# [STORED DATA]
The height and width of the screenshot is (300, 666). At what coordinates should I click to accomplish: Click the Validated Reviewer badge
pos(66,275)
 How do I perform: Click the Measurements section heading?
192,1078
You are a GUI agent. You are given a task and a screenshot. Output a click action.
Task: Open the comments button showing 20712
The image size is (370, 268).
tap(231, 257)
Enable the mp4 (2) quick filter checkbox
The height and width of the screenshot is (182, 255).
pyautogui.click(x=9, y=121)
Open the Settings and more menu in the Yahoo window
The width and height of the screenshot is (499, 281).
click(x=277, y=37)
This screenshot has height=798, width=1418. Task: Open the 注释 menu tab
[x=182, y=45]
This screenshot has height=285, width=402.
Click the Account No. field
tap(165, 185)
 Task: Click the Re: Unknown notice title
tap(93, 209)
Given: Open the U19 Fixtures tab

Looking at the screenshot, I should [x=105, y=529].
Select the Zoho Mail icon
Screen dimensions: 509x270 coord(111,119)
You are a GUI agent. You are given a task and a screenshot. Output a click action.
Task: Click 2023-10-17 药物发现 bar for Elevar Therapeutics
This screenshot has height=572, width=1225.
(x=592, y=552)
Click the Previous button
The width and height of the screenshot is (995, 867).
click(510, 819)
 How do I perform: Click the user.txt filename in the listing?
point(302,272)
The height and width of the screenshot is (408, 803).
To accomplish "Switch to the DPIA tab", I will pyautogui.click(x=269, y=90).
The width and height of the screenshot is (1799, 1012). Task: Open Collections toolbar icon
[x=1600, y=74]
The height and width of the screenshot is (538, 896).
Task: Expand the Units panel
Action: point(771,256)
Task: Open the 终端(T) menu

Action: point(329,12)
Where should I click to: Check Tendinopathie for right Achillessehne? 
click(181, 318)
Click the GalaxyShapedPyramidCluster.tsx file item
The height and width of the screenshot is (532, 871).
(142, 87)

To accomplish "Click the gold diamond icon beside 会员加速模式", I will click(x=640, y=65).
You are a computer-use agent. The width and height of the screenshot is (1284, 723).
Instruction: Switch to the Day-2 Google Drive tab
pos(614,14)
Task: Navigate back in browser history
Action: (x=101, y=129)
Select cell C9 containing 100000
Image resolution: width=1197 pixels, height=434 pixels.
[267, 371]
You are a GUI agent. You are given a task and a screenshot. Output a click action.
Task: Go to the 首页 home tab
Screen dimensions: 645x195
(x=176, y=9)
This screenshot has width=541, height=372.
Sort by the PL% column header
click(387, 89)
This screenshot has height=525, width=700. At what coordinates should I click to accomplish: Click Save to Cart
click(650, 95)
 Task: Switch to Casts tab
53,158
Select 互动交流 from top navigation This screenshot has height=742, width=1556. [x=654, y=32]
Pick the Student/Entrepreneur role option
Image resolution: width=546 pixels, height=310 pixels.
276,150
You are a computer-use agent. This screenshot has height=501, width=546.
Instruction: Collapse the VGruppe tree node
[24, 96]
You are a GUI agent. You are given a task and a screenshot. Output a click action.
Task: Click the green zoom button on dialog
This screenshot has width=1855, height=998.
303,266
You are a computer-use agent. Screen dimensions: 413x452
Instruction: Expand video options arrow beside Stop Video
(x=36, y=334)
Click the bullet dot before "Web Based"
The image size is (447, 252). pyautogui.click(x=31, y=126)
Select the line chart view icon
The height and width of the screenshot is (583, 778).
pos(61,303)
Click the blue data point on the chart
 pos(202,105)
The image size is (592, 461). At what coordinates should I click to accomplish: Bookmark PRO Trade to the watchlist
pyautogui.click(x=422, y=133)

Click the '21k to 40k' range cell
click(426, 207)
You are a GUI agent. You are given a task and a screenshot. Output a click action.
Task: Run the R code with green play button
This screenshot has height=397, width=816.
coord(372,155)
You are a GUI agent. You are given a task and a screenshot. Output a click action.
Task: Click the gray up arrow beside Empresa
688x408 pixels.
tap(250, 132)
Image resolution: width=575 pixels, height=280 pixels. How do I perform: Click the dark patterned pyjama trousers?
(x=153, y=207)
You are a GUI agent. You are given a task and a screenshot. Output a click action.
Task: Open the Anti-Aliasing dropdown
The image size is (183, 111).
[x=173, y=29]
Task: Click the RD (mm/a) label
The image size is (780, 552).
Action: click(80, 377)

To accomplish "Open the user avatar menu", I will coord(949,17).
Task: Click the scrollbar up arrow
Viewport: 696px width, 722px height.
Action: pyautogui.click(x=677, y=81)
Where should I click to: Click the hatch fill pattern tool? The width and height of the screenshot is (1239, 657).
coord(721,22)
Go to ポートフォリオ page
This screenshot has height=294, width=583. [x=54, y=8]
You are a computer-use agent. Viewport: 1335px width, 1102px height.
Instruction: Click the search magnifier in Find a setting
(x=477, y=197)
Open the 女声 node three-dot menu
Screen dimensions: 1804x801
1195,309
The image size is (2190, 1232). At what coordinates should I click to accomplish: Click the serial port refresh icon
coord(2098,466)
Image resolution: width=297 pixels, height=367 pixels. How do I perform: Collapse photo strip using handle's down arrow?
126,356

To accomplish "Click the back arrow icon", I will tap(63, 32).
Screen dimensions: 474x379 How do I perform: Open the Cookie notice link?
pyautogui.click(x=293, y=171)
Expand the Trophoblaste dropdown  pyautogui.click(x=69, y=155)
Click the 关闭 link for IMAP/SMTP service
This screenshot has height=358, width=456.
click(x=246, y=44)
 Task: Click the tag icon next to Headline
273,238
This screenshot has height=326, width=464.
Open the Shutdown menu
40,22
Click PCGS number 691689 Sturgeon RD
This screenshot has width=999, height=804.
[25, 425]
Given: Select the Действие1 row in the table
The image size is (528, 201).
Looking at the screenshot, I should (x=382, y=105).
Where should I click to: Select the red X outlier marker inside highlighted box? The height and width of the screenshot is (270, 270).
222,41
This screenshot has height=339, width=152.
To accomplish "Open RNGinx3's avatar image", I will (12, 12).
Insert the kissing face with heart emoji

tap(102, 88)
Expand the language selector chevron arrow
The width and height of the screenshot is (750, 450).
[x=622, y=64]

# [EXERCISE]
Copy out all of the data above, word for word, from the first line to the last.

# [SOLUTION BELOW]
The height and width of the screenshot is (300, 666). At what coordinates should I click to accomplish: Click the Validated Reviewer badge
pos(66,275)
 How do I perform: Click the Measurements section heading?
192,1078
You are a GUI agent. You are given a task and a screenshot. Output a click action.
Task: Open the comments button showing 20712
The image size is (370, 268).
tap(231, 257)
Enable the mp4 (2) quick filter checkbox
The height and width of the screenshot is (182, 255).
pyautogui.click(x=9, y=121)
Open the Settings and more menu in the Yahoo window
The width and height of the screenshot is (499, 281).
click(x=277, y=37)
This screenshot has height=798, width=1418. Task: Open the 注释 menu tab
[x=182, y=45]
This screenshot has height=285, width=402.
Click the Account No. field
tap(165, 185)
 Task: Click the Re: Unknown notice title
tap(93, 209)
Given: Open the U19 Fixtures tab

Looking at the screenshot, I should [x=105, y=529].
Select the Zoho Mail icon
Screen dimensions: 509x270 coord(111,119)
You are a GUI agent. You are given a task and a screenshot. Output a click action.
Task: Click 2023-10-17 药物发现 bar for Elevar Therapeutics
This screenshot has height=572, width=1225.
(x=592, y=552)
Click the Previous button
The width and height of the screenshot is (995, 867).
click(510, 819)
 How do I perform: Click the user.txt filename in the listing?
point(302,272)
The height and width of the screenshot is (408, 803).
To accomplish "Switch to the DPIA tab", I will pyautogui.click(x=269, y=90).
The width and height of the screenshot is (1799, 1012). Task: Open Collections toolbar icon
[x=1600, y=74]
The height and width of the screenshot is (538, 896).
Task: Expand the Units panel
Action: point(771,256)
Task: Open the 终端(T) menu

Action: point(329,12)
Where should I click to: Check Tendinopathie for right Achillessehne? 
click(181, 318)
Click the GalaxyShapedPyramidCluster.tsx file item
The height and width of the screenshot is (532, 871).
(142, 87)

To accomplish "Click the gold diamond icon beside 会员加速模式", I will click(x=640, y=65).
You are a computer-use agent. The width and height of the screenshot is (1284, 723).
Instruction: Switch to the Day-2 Google Drive tab
pos(614,14)
Task: Navigate back in browser history
Action: (x=101, y=129)
Select cell C9 containing 100000
Image resolution: width=1197 pixels, height=434 pixels.
[267, 371]
You are a GUI agent. You are given a task and a screenshot. Output a click action.
Task: Go to the 首页 home tab
Screen dimensions: 645x195
(x=176, y=9)
This screenshot has width=541, height=372.
Sort by the PL% column header
click(387, 89)
This screenshot has height=525, width=700. At what coordinates should I click to accomplish: Click Save to Cart
click(650, 95)
 Task: Switch to Casts tab
53,158
Select 互动交流 from top navigation This screenshot has height=742, width=1556. [x=654, y=32]
Pick the Student/Entrepreneur role option
Image resolution: width=546 pixels, height=310 pixels.
276,150
You are a computer-use agent. This screenshot has height=501, width=546.
Instruction: Collapse the VGruppe tree node
[24, 96]
You are a GUI agent. You are given a task and a screenshot. Output a click action.
Task: Click the green zoom button on dialog
This screenshot has width=1855, height=998.
303,266
You are a computer-use agent. Screen dimensions: 413x452
Instruction: Expand video options arrow beside Stop Video
(x=36, y=334)
Click the bullet dot before "Web Based"
The image size is (447, 252). pyautogui.click(x=31, y=126)
Select the line chart view icon
The height and width of the screenshot is (583, 778).
pos(61,303)
Click the blue data point on the chart
 pos(202,105)
The image size is (592, 461). At what coordinates should I click to accomplish: Bookmark PRO Trade to the watchlist
pyautogui.click(x=422, y=133)

Click the '21k to 40k' range cell
click(426, 207)
You are a GUI agent. You are given a task and a screenshot. Output a click action.
Task: Run the R code with green play button
This screenshot has height=397, width=816.
coord(372,155)
You are a GUI agent. You are given a task and a screenshot. Output a click action.
Task: Click the gray up arrow beside Empresa
688x408 pixels.
tap(250, 132)
Image resolution: width=575 pixels, height=280 pixels. How do I perform: Click the dark patterned pyjama trousers?
(x=153, y=207)
You are a GUI agent. You are given a task and a screenshot. Output a click action.
Task: Open the Anti-Aliasing dropdown
The image size is (183, 111).
[x=173, y=29]
Task: Click the RD (mm/a) label
The image size is (780, 552).
Action: click(80, 377)

To accomplish "Open the user avatar menu", I will coord(949,17).
Task: Click the scrollbar up arrow
Viewport: 696px width, 722px height.
Action: pyautogui.click(x=677, y=81)
Where should I click to: Click the hatch fill pattern tool? The width and height of the screenshot is (1239, 657).
coord(721,22)
Go to ポートフォリオ page
This screenshot has height=294, width=583. [x=54, y=8]
You are a computer-use agent. Viewport: 1335px width, 1102px height.
Instruction: Click the search magnifier in Find a setting
(x=477, y=197)
Open the 女声 node three-dot menu
Screen dimensions: 1804x801
1195,309
The image size is (2190, 1232). At what coordinates should I click to accomplish: Click the serial port refresh icon
coord(2098,466)
Image resolution: width=297 pixels, height=367 pixels. How do I perform: Collapse photo strip using handle's down arrow?
126,356

To accomplish "Click the back arrow icon", I will tap(63, 32).
Screen dimensions: 474x379 How do I perform: Open the Cookie notice link?
pyautogui.click(x=293, y=171)
Expand the Trophoblaste dropdown  pyautogui.click(x=69, y=155)
Click the 关闭 link for IMAP/SMTP service
This screenshot has height=358, width=456.
click(x=246, y=44)
 Task: Click the tag icon next to Headline
273,238
This screenshot has height=326, width=464.
Open the Shutdown menu
40,22
Click PCGS number 691689 Sturgeon RD
This screenshot has width=999, height=804.
[25, 425]
Given: Select the Действие1 row in the table
The image size is (528, 201).
Looking at the screenshot, I should (x=382, y=105).
Where should I click to: Select the red X outlier marker inside highlighted box? The height and width of the screenshot is (270, 270).
222,41
This screenshot has height=339, width=152.
To accomplish "Open RNGinx3's avatar image", I will (12, 12).
Insert the kissing face with heart emoji

tap(102, 88)
Expand the language selector chevron arrow
The width and height of the screenshot is (750, 450).
[x=622, y=64]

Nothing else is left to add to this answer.